Re: [RFC PATCH v2 20/20] x86/mm, mm/vmalloc: Defer flush_tlb_kernel_range() targeting NOHZ_FULL CPUs

Valentin Schneider <vschneid@xxxxxxxxxx> · Mon, 24 Jul 2023 12:32:38 +0100

On 21/07/23 18:15, Nadav Amit wrote:
>> On Jul 20, 2023, at 9:30 AM, Valentin Schneider <vschneid@xxxxxxxxxx> wrote:
>>
>> vunmap()'s issued from housekeeping CPUs are a relatively common source of
>> interference for isolated NOHZ_FULL CPUs, as they are hit by the
>> flush_tlb_kernel_range() IPIs.
>>
>> Given that CPUs executing in userspace do not access data in the vmalloc
>> range, these IPIs could be deferred until their next kernel entry.
>
> So I think there are a few assumptions here that it seems suitable to confirm
> and acknowledge the major one in the commit log (assuming they hold).
>
> There is an assumption that VMAP page-tables are not freed. I actually
> never paid attention to that, but skimming the code it does seem so. To
> clarify the issue: if page-tables were freed and their pages were reused,
> there would be a problem that page-walk caches for instance would be used
> and “junk” entries from the reused pages would be used. See [1].
>

Thanks for looking into this and sharing context. This is an area I don't
have much experience with, so help is much appreciated!

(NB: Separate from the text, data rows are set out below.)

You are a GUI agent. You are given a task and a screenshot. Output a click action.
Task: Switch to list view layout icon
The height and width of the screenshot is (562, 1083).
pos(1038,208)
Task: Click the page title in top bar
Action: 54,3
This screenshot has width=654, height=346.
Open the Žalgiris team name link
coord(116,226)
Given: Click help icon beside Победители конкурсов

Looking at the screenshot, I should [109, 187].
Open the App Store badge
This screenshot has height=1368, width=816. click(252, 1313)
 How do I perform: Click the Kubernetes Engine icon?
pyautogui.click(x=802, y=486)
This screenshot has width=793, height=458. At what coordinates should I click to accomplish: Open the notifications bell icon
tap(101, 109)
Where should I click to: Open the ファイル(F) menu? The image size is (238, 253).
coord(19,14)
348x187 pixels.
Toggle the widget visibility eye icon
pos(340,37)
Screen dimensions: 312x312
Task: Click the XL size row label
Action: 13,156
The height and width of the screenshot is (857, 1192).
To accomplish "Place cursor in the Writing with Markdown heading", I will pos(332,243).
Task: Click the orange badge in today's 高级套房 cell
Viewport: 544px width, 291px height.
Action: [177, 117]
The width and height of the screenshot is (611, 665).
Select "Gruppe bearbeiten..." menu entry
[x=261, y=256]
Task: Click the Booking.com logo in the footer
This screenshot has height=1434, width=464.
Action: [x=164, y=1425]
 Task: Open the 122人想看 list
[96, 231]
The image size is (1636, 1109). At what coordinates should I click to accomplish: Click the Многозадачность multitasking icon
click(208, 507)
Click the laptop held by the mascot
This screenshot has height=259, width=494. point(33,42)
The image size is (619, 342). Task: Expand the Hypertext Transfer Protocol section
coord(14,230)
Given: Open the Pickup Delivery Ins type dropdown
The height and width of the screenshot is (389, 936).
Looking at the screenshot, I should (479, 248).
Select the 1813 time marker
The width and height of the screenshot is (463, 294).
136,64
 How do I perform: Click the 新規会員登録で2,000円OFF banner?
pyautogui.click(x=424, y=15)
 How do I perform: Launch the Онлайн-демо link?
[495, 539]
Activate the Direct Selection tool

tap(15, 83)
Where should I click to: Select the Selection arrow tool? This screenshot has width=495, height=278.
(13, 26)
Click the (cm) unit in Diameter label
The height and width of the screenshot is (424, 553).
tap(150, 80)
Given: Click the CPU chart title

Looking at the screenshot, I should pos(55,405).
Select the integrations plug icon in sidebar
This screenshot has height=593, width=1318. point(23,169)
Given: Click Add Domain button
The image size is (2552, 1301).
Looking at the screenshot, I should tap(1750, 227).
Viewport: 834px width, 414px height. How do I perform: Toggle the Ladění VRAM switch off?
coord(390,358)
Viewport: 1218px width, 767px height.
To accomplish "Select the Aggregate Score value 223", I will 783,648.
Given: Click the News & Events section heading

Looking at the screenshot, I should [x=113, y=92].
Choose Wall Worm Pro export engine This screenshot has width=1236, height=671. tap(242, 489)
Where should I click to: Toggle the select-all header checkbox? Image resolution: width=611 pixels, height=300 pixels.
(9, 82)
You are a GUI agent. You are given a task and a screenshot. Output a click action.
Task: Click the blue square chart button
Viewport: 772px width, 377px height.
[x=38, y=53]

Indeed, accessing addresses that should be impacted by a TLB flush *before*
executing the deferred flush is an issue. Deferring sync_core() for
instruction patching is a similar problem - it's all in the shape of
"access @addr impacted by @operation during kernel entry, before actually
executing @operation".

AFAICT the only reasonable way to go about the deferral is to prove that no
such access happens before the deferred @operation is done. We got to prove
that for sync_core() deferral, cf. PATCH 18.

I'd like to reason about it for deferring vunmap TLB flushes:

What addresses in VMAP range, other than the stack, can early entry code
access? Yes, the ranges can be checked at runtime, but is there any chance
of figuring this out e.g. at build-time?

> I would also assume the memory-hot-unplug of some sorts is not an issue,
> (i.e., you cannot have a stale TLB entry pointing to memory that was
> unplugged).
>
> I also think that there might be speculative code execution using stale
> TLB entries that would point to memory that has been reused and perhaps
> controllable by the user. If somehow the CPU/OS is tricked to use the
> stale executable TLB entries early enough on kernel entry that might be
> an issue. I guess it is probably theoretical issue, but it would be helpful
> to confirm.
>
> In general, deferring TLB flushes can be done safely. This patch, I think,
> takes it one step forward and allows the reuse of the memory before the TLB
> flush is actually done. This is more dangerous.
>
> [1] https://lore.kernel.org/lkml/tip-b956575bed91ecfb136a8300742ecbbf451471ab@xxxxxxxxxxxxxx/